The march ended at Wilshire and Alvarado, and the last organization
in the march was a Native American drumming and dancing troupe. They stopped in
the street to dance, and a huge circle, mostly of families with small children,
gathered around them to watch, cheer, and clap. It was peaceful and jubilant, a
celebration, not a protest. The police were there, but no one was
paying any attention to them. Suddenly there were sirens, very loud and close.
Police motorcycles drove into the crowd around the dancers. There was no
announcement – or if there was, no one could hear it over the sirens.
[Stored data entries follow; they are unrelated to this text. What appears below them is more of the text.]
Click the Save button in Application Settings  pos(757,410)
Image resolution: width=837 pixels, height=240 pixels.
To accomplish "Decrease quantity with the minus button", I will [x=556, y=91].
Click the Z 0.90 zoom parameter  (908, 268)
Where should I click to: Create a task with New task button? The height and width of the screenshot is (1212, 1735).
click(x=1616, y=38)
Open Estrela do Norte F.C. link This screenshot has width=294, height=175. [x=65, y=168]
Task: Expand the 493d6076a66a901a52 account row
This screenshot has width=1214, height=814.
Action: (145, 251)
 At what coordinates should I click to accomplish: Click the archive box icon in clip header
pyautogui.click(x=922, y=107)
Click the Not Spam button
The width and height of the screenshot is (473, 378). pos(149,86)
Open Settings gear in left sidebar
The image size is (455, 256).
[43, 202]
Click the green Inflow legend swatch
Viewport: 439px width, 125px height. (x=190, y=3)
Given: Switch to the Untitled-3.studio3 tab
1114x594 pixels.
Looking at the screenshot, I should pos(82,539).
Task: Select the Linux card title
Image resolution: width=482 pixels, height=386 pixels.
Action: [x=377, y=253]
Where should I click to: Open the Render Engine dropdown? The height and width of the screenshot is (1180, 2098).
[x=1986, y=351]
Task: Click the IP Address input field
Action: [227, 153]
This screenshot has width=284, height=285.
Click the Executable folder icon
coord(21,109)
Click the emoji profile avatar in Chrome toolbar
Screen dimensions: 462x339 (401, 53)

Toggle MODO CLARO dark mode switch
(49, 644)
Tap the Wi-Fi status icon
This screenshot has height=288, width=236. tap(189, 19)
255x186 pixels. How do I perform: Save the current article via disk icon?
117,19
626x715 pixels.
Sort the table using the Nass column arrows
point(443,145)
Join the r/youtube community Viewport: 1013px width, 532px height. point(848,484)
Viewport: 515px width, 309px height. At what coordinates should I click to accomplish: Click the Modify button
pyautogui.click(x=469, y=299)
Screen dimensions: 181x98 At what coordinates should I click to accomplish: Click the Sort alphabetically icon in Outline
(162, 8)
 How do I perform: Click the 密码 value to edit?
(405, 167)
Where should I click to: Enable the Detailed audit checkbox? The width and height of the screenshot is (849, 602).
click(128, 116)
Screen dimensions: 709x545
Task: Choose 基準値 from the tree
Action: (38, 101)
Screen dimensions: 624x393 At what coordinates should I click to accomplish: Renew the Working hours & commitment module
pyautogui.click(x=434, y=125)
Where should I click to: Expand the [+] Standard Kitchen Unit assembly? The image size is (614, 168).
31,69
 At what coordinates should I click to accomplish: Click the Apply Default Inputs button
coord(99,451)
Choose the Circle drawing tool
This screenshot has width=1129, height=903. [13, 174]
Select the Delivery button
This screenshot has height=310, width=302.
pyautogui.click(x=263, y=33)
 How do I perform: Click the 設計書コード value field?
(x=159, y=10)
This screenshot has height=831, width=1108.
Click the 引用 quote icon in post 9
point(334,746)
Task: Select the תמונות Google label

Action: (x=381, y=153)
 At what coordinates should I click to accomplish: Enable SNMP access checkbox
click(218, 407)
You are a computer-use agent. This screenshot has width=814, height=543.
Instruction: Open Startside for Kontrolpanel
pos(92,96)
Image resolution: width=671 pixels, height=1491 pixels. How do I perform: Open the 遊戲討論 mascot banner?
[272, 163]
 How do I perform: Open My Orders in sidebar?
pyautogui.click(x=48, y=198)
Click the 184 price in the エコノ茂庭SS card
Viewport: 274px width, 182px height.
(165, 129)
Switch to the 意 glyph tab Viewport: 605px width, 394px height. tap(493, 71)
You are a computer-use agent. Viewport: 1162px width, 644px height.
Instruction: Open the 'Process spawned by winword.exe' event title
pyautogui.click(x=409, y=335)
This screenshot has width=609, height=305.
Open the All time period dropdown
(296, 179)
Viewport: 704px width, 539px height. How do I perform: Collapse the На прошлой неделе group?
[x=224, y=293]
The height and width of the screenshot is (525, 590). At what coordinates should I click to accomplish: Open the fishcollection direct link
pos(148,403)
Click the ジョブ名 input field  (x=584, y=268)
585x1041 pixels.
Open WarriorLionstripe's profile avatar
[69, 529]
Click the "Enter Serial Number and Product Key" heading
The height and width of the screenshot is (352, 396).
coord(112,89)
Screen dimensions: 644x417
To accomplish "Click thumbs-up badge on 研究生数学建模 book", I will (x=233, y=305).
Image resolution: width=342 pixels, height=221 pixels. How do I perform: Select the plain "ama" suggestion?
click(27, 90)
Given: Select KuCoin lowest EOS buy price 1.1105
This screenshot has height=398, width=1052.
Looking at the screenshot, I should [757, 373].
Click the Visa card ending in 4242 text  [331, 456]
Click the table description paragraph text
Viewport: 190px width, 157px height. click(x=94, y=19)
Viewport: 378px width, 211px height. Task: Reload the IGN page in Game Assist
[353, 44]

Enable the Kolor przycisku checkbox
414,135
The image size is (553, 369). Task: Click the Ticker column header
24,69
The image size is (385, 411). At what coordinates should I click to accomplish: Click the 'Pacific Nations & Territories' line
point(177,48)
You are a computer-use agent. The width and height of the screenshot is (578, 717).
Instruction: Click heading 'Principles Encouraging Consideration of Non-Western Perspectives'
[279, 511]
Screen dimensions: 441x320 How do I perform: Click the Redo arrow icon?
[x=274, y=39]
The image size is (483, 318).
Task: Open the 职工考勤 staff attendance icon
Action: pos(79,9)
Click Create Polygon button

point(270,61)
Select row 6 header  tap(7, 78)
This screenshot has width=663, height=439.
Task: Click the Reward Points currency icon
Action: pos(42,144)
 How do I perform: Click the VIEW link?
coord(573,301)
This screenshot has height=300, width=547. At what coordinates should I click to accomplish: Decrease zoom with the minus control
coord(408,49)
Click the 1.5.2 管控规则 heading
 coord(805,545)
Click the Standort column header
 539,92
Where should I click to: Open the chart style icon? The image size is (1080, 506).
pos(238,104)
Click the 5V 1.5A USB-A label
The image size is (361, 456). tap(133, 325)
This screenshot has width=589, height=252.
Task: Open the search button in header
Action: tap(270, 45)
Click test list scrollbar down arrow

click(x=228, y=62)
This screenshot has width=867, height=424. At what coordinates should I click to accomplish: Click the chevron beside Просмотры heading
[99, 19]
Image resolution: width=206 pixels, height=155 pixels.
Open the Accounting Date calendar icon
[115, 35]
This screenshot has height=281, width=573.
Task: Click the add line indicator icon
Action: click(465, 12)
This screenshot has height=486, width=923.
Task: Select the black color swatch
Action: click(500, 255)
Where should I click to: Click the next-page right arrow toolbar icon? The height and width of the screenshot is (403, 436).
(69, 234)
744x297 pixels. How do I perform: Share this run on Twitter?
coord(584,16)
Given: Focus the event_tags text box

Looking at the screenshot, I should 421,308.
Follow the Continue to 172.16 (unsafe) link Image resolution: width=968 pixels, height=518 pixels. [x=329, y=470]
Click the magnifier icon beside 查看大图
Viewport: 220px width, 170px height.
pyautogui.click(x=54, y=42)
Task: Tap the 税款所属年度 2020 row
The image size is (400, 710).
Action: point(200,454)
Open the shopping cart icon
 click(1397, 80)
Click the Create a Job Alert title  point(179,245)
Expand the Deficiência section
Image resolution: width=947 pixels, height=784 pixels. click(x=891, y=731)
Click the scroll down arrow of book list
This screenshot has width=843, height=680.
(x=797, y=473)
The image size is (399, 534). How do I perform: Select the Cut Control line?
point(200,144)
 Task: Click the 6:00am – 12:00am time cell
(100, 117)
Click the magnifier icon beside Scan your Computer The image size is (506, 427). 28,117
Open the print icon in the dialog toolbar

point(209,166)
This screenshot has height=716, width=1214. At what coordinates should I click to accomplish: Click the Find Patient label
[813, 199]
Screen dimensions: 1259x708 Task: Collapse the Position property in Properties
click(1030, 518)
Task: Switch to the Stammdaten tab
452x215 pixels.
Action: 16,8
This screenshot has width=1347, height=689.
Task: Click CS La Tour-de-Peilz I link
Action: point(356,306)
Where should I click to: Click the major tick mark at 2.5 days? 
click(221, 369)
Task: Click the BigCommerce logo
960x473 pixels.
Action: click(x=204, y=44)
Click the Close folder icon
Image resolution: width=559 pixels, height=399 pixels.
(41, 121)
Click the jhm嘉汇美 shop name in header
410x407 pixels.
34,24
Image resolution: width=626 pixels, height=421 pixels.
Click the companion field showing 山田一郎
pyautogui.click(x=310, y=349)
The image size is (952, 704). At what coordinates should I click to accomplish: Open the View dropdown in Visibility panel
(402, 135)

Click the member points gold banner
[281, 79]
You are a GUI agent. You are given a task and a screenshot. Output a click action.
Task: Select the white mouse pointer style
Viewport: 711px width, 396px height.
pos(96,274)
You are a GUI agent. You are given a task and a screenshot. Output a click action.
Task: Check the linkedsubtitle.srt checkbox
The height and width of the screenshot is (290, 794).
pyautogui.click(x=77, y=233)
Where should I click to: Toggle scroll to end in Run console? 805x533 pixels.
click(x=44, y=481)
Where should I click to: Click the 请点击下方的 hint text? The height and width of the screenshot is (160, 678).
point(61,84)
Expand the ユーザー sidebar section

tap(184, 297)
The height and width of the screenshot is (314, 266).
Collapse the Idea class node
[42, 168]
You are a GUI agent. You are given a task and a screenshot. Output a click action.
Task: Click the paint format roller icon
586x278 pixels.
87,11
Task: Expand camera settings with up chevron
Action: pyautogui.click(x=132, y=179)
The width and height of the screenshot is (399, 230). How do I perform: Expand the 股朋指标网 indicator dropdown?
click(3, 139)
Imagine the deafening noise of many sirens only a few feet from you,
the motorcycle driving towards you, pushing you forward. Imagine the panic of
women with small children in strollers. People tried to get away from the
motorcycles, but the police would not allow you to walk through them. When
I tried, I was pushed roughly back in front of the motorcycles. I saw three
middle school girls standing hugging each other in front of a motorcycle,
the wheel pushing against their feet and legs, the sirens blasting in their
ears, the policeman screaming at them. I saw people being pushed off their
feet.
When I saw the police start striking someone, I ran over to try to
put myself between them. I saw people dragging their friends away from the
police. Eventually they pushed us back onto the sidewalk. No one knew why
they were doing this or what was happening. A line of police in riot gear
faced us as we crowded on the sidewalk, bewildered and bruised and angry.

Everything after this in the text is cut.